* [EXERCISE DESCRIPTION]:
How do the lines below between the ones holding "[学霸宝库] (133, 48)" and "历史传记 (1118, 740)", inclusive, read? Give them again exactly, with no other lines.

* [Extracted records]:
* * * *

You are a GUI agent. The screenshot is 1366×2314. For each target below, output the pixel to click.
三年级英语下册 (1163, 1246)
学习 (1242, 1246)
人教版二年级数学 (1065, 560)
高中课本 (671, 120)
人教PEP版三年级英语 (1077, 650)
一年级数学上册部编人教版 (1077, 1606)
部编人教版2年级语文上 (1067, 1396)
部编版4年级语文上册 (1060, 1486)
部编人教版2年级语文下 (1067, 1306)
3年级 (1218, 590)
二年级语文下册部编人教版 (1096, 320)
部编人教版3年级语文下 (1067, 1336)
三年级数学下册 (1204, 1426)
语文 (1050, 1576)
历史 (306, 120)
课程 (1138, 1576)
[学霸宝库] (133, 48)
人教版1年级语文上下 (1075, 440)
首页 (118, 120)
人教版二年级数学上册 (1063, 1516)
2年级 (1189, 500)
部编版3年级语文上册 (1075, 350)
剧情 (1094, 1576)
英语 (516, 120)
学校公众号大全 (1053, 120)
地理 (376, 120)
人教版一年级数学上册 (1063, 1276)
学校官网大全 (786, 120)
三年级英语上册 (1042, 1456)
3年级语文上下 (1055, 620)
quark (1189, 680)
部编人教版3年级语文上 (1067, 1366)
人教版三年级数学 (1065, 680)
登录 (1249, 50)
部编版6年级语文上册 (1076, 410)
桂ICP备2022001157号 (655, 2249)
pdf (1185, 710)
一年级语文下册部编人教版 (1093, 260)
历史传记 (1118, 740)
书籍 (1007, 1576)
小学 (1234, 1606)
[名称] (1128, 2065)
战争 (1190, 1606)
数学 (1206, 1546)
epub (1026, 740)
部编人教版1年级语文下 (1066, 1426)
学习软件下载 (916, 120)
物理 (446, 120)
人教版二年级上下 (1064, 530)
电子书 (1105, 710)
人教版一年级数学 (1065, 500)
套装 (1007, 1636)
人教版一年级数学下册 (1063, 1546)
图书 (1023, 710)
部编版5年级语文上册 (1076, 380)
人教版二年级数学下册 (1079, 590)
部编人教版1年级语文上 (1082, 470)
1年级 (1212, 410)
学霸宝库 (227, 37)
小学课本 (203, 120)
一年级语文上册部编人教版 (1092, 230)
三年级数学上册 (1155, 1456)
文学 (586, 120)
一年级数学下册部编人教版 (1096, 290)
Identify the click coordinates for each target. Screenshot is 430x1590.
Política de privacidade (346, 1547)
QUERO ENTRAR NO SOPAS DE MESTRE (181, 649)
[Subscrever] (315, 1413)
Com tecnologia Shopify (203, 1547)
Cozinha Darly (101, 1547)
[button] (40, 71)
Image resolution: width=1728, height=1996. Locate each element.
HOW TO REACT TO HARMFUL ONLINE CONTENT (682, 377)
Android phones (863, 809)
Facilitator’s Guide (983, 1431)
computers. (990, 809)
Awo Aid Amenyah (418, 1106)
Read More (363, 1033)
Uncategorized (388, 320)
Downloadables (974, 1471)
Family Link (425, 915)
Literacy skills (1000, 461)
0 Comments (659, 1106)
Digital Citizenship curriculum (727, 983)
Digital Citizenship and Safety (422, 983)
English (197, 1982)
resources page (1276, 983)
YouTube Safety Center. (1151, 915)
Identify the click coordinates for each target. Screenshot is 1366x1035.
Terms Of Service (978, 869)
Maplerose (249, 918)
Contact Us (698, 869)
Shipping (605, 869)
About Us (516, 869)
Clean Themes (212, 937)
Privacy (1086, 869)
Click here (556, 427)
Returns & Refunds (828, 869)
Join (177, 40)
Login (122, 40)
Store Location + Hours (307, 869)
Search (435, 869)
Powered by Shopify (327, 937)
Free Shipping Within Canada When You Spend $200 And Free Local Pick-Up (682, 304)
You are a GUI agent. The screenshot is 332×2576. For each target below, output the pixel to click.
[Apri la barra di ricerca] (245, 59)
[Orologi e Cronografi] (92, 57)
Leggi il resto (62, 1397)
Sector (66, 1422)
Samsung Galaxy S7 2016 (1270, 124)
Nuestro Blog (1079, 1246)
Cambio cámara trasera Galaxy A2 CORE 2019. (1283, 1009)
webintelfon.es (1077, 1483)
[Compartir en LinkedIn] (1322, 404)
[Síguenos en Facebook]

* * * *

* [SOLUTION FOR THIS TASK]:
[学霸宝库] (133, 48)
人教版1年级语文上下 (1075, 440)
首页 (118, 120)
人教版二年级数学上册 (1063, 1516)
2年级 (1189, 500)
部编版3年级语文上册 (1075, 350)
剧情 (1094, 1576)
英语 (516, 120)
学校公众号大全 (1053, 120)
地理 (376, 120)
人教版一年级数学上册 (1063, 1276)
学校官网大全 (786, 120)
三年级英语上册 (1042, 1456)
3年级语文上下 (1055, 620)
quark (1189, 680)
部编人教版3年级语文上 (1067, 1366)
人教版三年级数学 (1065, 680)
登录 (1249, 50)
部编版6年级语文上册 (1076, 410)
桂ICP备2022001157号 (655, 2249)
pdf (1185, 710)
一年级语文下册部编人教版 (1093, 260)
历史传记 (1118, 740)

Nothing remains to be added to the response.